=== Required action ===
Without including any images, output the listing below exactly.

[Start of section]

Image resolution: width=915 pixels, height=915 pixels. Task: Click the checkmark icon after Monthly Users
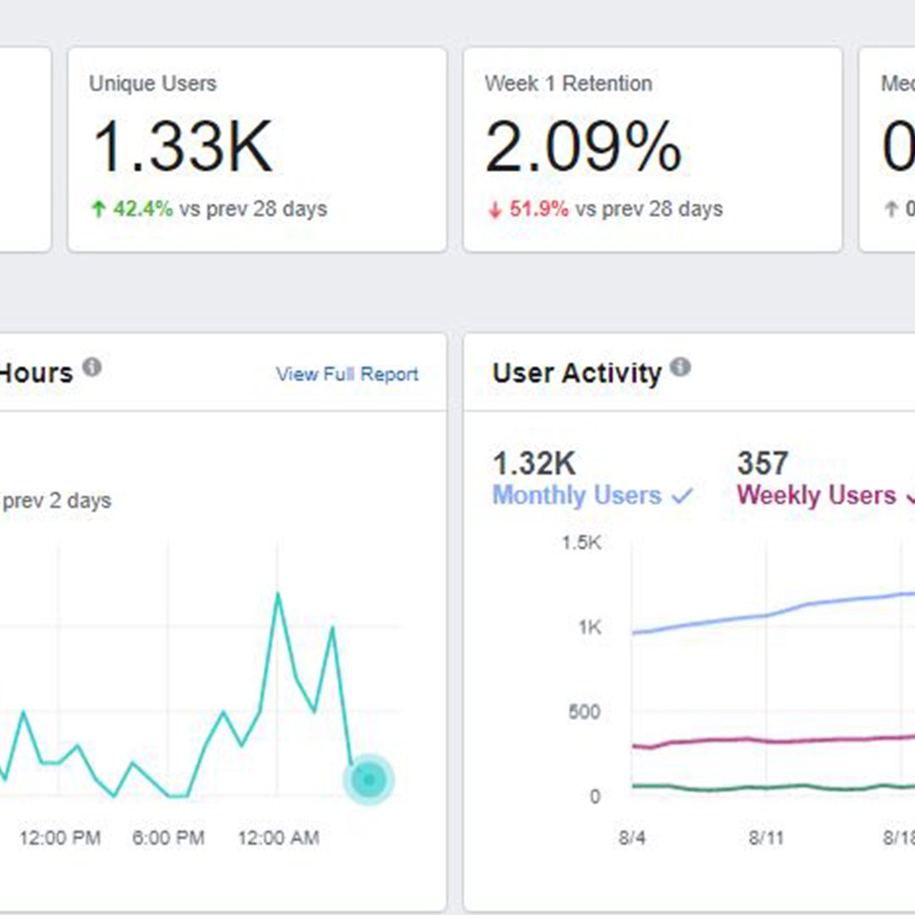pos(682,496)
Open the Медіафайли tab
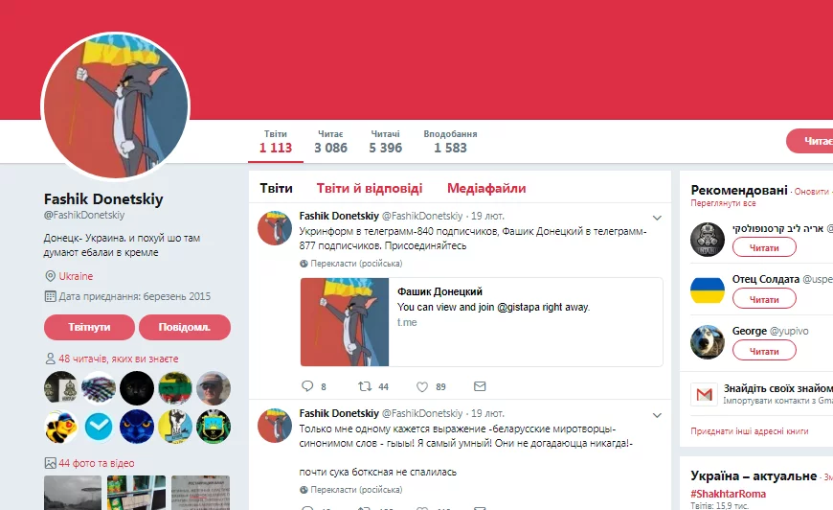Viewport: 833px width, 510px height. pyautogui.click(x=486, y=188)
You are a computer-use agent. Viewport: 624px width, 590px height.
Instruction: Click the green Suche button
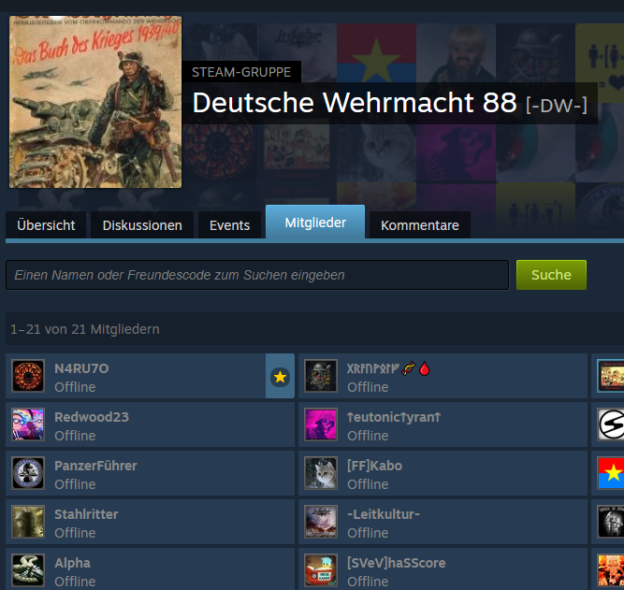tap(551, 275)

[End of section]

=== Answer to this exercise ===
Image resolution: width=915 pixels, height=915 pixels. Task: Click the checkmark icon after Monthly Users
pos(682,496)
Open the Медіафайли tab
Viewport: 833px width, 510px height. pyautogui.click(x=486, y=188)
You are a computer-use agent. Viewport: 624px width, 590px height.
Instruction: Click the green Suche button
tap(551, 275)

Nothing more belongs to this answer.